承太郎和波魯那雷夫循聲望去,隻見那個不久前還在水裡掙紮的人形火團,竟是不知何時爬回到了橋上。
他全身上下都沒有一塊好肉,看著就像是一具從深淵裡爬出來的乾屍。
甚至,他身上的火焰都還沒有完全熄滅。
這些火苗正在以他的體脂為燃料,瘋狂地燃燒著他那所剩無幾的生命。
“混...賬...”
“給我一把‘短劍’,難道是在可憐我嗎?”
“如果你以為我會就這樣自殺,那你可就大錯特錯了!”
伊魯索緊緊地攥著那把鐵皮削成的短劍。
短劍上沾染到了汽油,劍刃上燃著和伊魯索身體上同樣的火焰。
“我就算是死...”
“也不會忍受你這樣的羞辱!”
伊魯索這樣瘋狂地發出了最後的咆哮。
波魯那雷夫的好意在他眼裡完全是一種居高臨下的羞辱。
這種沒能完成使命、還被敵人施舍的巨大恥辱激發了他最後的力量,讓他堅持著爬回到了這裡。

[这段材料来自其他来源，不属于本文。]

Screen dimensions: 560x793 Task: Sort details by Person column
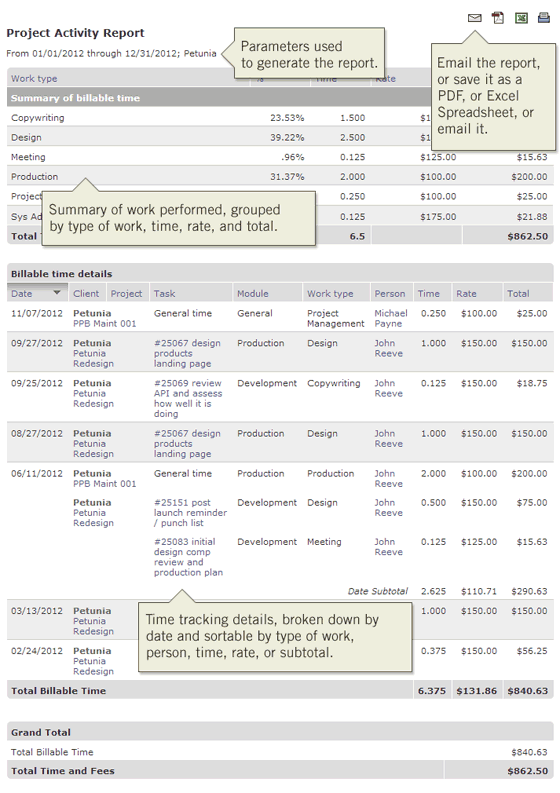coord(390,293)
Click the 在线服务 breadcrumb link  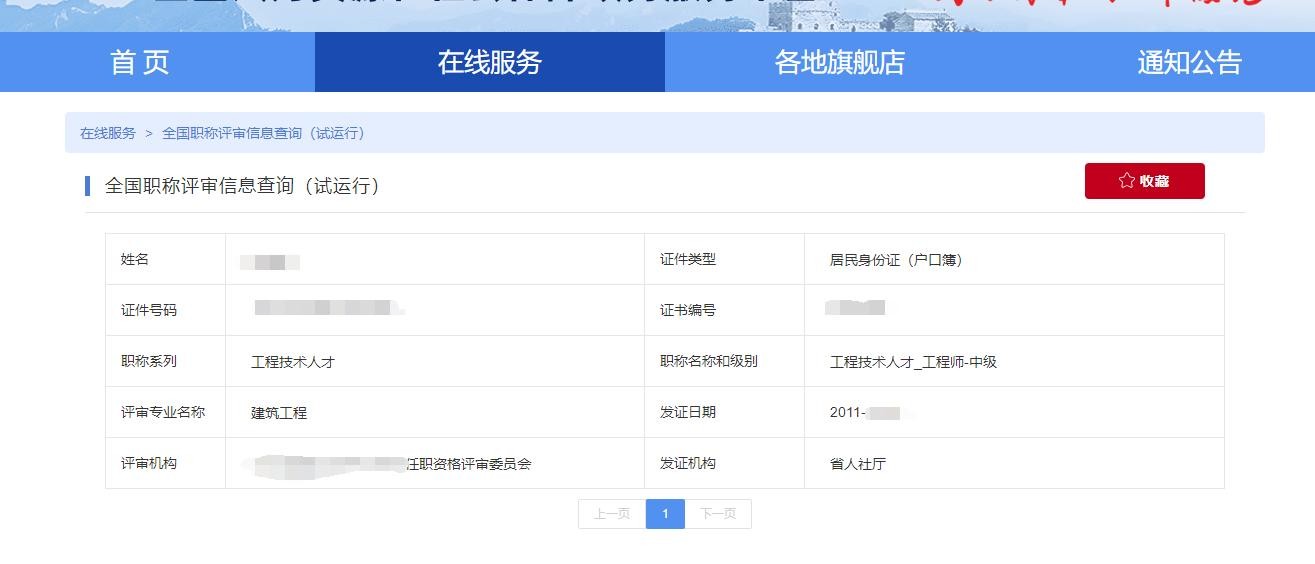point(108,133)
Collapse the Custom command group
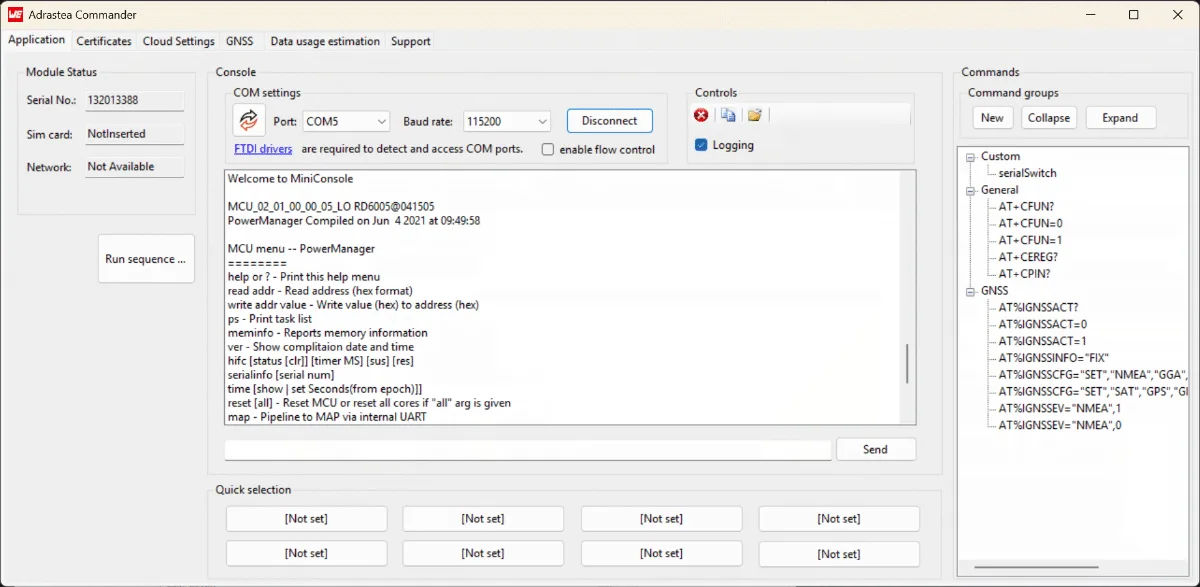This screenshot has height=587, width=1200. tap(969, 156)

然後,在承太郎和波魯那雷夫那略帶震撼的目光中,伊魯索用儘全身上下最後的那一絲力氣,遠遠地將那柄燃著火焰的短劍向著這邊投擲過來:
“都...給...我...”
“去死吧!”
燃火的短劍被投擲而出。
但不知是沒有力氣扔偏了方向,還是伊魯索刻意而為...
這柄短劍並沒有向承太郎和波魯那雷夫飛去,而是徑直地飛向了那輛停放著兩人附近的汽車。
“不好,快躲開!”
波魯那雷夫麵色一驚:
“他的目標是那輛汽車!”
“哈?”
藏在車底的娃娃臉心頭一跳。
它剛剛才藏到這裡,根本沒來得及注意身遭的奇怪氣味,也沒來得及觀察外界的異常情況。
等冷靜下來清醒過來,它就突兀地聽到了波魯那雷夫這樣急促的吼叫:
“那輛車是漏油的——”
“它要炸了!”
...........................................
三秒鐘後。
伊魯索在扔完短劍之後就已經栽倒在了地上。
以他的傷勢之重,能堅持到這裡就已經是在靠那一股不甘受辱的心氣吊著。
等那燃火之劍被投擲出去,這股心氣也就散了。
“這就是我最後的攻擊了...”
栽倒在地的伊魯索意識逐漸模糊。
他的生命已經徹底走到了儘頭,現在就連抬頭觀察自己攻擊效果的力氣都沒有。
但儘管如此,他還是能聽到那燃火短劍被投擲出去後,汽車在油箱轟爆中發出的巨響。
他甚至還能聽見,在這巨響聲後,在那熊熊火焰之中依稀傳來的,一陣痛不欲生的、撕心裂肺的哀嚎。
“聽到慘叫聲了...”
“看來...我的努力...沒有白費...”
伊魯索在死前驀地感受到了一股難以言說的欣慰:
“我...我沒有白死。”
“至少,有人會給我陪葬。”
殺一個夠本,殺兩個血賺。
就算沒殺成,能炸傷敵人也算不虧。
抱著這樣的心情,伊魯索幸福地死去了。
但是在徹底失去意識之前,他的腦海裡卻還是控製不住地浮現出了一個他已經來不及思考的問題:
“這慘叫聲怎麼聽著...”
“像是一個小孩子?”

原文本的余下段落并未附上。